*Text passage:*
######

Tuesday, November 24, 2009

Did the Uncanny Valley kill the Neanderthal?

I read an article on Seed Magazine's website today about why the Uncanny Valley exists. The term refers to almost humanlike robots and CGI. When they're very cartoony they're cute, when they're extremely realistic we react to them like other humans, but in between they repulse us. The article explains some theories on what is driving our subconscious to dislike these creations (we think they're dead bodies, we really don't want to mate with them, they confuse our understanding of what man is). I'd like to propose an alternative theory.

Imagine you're a rabbit who has suddenly evolved a poisonous bite. What would you do? You could hunt down all the wolves and dogs in the area, and save rabbit-kind from constant harassment. At first, all the other bunnies would treat you as a savior. Without predators, the bunny society would grow and flourish. And then suddenly, all the plants have been eaten and everybunny starves. If the bunny population doesn't die off, it'll do so by evolving to better regulate their population. And if predators return, then suddenly they won't be able to have babies fast enough.

Part of evolution is adapting to your environment. Part of evolution is being able to adapt when that environment changes. Mammals exist because they could deal with a new threat the dinosaurs couldn't. But part of evolution is avoiding having to adapt to a new environment. If you're well suited for the world around you, its in your best interest not to mess with that world.

Thus even if an herbivore could kill all the predators around it, it probably shouldn't. Similiarly, dogs don't eat plants, but if they kill plants they'll be indirectly killing their food supplies as well. An environment is filled with many niches, and animals who leave other niches alone are generally going to have a better shot at survival.

######

*Information supplied:*
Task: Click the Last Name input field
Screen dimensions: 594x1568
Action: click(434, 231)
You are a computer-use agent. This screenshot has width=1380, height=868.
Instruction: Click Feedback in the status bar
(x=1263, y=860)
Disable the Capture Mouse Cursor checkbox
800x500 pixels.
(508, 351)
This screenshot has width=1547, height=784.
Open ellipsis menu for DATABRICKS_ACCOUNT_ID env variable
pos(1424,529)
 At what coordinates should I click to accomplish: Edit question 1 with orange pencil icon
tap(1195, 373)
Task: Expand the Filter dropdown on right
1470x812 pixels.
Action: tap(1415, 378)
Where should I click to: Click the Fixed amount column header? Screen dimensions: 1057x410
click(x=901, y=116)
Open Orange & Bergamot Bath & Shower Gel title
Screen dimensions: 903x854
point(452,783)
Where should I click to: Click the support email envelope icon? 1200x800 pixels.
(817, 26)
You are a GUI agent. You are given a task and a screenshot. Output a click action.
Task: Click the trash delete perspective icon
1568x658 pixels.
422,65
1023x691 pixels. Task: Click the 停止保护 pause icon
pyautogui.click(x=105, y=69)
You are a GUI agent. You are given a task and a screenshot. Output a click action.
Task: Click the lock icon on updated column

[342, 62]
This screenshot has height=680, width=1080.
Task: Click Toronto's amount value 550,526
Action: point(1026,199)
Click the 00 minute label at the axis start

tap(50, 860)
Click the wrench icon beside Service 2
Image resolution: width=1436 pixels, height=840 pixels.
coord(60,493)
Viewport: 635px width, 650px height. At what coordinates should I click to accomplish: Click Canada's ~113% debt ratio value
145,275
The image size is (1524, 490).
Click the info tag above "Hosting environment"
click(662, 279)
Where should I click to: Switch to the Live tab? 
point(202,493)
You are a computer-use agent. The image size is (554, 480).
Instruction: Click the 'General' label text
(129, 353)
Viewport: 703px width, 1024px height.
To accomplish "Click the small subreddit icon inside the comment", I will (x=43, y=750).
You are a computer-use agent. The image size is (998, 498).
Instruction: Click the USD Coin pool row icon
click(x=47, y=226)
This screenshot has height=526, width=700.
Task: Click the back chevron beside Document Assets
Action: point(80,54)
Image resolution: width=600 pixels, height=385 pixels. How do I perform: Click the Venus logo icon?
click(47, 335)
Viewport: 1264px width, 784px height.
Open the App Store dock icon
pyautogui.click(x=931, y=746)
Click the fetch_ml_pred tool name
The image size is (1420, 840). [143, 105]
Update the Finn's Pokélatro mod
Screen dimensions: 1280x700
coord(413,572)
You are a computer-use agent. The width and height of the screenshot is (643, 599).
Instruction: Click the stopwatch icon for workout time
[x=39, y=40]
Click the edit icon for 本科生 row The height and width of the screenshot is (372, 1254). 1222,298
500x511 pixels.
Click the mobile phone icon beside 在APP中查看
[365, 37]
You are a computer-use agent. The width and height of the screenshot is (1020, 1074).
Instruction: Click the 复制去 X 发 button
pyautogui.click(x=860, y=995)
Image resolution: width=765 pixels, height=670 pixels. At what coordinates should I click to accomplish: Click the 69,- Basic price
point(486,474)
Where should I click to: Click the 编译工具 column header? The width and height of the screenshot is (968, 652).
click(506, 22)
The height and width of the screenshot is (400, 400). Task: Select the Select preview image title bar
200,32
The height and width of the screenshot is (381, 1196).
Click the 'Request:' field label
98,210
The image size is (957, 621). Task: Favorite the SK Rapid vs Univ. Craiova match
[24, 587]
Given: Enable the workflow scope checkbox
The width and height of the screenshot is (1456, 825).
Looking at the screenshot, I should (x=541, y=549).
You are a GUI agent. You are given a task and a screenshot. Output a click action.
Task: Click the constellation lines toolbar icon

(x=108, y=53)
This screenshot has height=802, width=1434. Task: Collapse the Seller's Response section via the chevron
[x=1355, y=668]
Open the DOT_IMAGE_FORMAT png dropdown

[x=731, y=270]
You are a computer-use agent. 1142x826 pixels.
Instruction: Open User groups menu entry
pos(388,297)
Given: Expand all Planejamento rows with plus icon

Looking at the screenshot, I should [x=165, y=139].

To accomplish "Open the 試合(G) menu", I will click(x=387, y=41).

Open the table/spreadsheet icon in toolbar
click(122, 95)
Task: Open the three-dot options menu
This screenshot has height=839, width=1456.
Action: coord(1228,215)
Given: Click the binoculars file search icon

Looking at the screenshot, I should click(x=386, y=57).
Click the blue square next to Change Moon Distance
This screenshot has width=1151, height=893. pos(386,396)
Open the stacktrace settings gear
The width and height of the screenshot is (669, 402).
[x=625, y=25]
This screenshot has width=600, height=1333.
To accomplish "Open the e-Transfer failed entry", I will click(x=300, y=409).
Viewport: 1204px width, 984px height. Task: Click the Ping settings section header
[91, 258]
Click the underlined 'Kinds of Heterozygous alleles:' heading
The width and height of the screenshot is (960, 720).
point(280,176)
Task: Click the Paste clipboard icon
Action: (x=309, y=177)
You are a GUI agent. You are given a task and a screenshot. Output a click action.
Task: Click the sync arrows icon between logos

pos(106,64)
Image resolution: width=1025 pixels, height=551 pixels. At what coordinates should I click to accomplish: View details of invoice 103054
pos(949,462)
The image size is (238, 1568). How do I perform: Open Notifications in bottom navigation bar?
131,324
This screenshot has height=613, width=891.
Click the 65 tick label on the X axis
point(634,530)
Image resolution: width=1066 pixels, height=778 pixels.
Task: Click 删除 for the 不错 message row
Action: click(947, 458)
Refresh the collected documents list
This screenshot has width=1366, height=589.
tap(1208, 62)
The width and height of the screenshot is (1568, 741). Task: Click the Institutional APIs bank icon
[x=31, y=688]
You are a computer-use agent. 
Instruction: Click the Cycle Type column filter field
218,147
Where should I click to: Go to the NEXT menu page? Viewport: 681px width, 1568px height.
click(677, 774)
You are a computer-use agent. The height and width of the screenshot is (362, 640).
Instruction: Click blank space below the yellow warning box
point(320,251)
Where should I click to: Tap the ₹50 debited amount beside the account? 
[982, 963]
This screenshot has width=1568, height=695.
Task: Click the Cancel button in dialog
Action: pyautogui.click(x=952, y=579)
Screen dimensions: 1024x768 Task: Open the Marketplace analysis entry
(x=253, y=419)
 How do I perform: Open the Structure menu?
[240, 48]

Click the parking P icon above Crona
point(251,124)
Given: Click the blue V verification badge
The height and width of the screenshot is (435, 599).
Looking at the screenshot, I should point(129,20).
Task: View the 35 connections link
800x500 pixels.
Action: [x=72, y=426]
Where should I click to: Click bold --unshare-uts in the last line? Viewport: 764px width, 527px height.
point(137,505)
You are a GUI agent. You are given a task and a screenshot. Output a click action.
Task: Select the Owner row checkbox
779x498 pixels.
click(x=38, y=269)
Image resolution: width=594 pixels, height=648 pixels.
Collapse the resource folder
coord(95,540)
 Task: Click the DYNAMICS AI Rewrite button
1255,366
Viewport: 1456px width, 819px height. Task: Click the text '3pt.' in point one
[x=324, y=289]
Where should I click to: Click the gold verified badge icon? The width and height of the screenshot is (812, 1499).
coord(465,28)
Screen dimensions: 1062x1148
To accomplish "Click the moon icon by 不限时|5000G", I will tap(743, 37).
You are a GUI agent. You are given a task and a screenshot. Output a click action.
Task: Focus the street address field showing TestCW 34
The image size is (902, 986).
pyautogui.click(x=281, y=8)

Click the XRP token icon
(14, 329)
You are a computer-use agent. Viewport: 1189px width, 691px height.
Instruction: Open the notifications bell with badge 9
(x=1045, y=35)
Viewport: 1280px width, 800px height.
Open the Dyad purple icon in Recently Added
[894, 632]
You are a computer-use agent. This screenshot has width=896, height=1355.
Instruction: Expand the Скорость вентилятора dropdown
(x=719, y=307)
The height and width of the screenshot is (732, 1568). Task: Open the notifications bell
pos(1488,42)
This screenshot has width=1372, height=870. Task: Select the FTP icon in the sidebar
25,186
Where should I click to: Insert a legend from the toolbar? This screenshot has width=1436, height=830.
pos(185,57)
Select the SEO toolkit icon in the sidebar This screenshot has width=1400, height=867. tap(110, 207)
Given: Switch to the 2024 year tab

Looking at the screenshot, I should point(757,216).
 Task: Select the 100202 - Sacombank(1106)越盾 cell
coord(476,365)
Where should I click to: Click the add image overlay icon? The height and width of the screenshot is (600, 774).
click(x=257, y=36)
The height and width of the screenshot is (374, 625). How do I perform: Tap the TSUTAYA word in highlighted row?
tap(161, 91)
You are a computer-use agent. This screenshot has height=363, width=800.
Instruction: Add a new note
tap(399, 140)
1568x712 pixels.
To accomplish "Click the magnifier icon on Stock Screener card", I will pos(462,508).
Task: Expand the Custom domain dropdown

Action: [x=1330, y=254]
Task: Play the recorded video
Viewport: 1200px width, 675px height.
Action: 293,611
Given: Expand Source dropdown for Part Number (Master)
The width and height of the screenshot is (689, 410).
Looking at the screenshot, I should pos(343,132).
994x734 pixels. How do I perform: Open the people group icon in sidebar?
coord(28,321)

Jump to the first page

######

*Brief A:* Transcribe the Uncanny Valley post between "I read an article" and "an alternative theory.", inclusive.
*Brief B:* According to the Uncanny Valley post, why do mammals exist?
The records come from a separate source and are unrelated to the post.

*Answer section A:*
I read an article on Seed Magazine's website today about why the Uncanny Valley exists. The term refers to almost humanlike robots and CGI. When they're very cartoony they're cute, when they're extremely realistic we react to them like other humans, but in between they repulse us. The article explains some theories on what is driving our subconscious to dislike these creations (we think they're dead bodies, we really don't want to mate with them, they confuse our understanding of what man is). I'd like to propose an alternative theory.

*Answer section B:* Mammals exist because they could deal with a new threat the dinosaurs couldn't.